● TO DO: From the data below, return the exact lines starting at the line containing "Screen dimensions: 626x508" and ending at the line containing "Switch off Hide", both included, and nothing else.

RECORDS SUPPLIED: Begin

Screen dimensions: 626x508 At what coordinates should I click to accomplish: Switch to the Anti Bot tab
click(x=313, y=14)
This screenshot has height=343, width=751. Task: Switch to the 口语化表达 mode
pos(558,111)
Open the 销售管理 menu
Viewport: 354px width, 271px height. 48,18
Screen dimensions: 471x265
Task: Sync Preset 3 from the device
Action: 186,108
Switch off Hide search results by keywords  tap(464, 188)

RECORDS SUPPLIED: End
RECORDS SUPPLIED: Begin

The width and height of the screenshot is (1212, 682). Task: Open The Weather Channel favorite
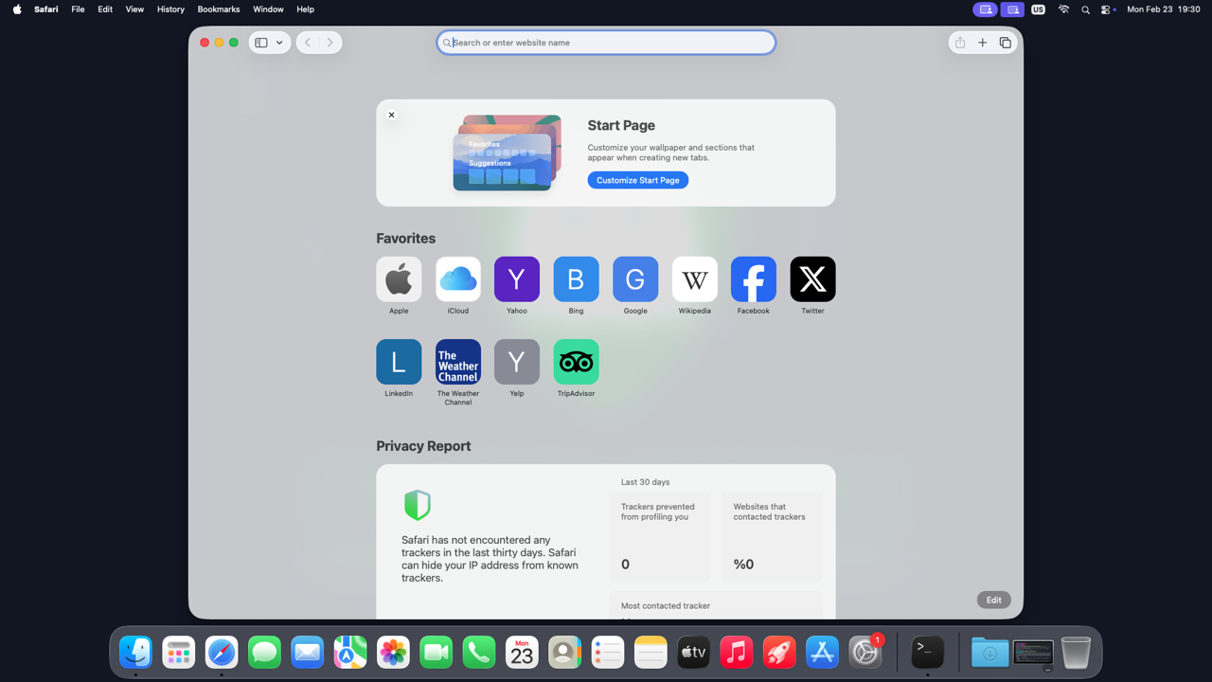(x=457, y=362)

RECORDS SUPPLIED: End

● RESULT:
Screen dimensions: 626x508 At what coordinates should I click to accomplish: Switch to the Anti Bot tab
click(x=313, y=14)
This screenshot has height=343, width=751. Task: Switch to the 口语化表达 mode
pos(558,111)
Open the 销售管理 menu
Viewport: 354px width, 271px height. 48,18
Screen dimensions: 471x265
Task: Sync Preset 3 from the device
Action: 186,108
Switch off Hide search results by keywords  tap(464, 188)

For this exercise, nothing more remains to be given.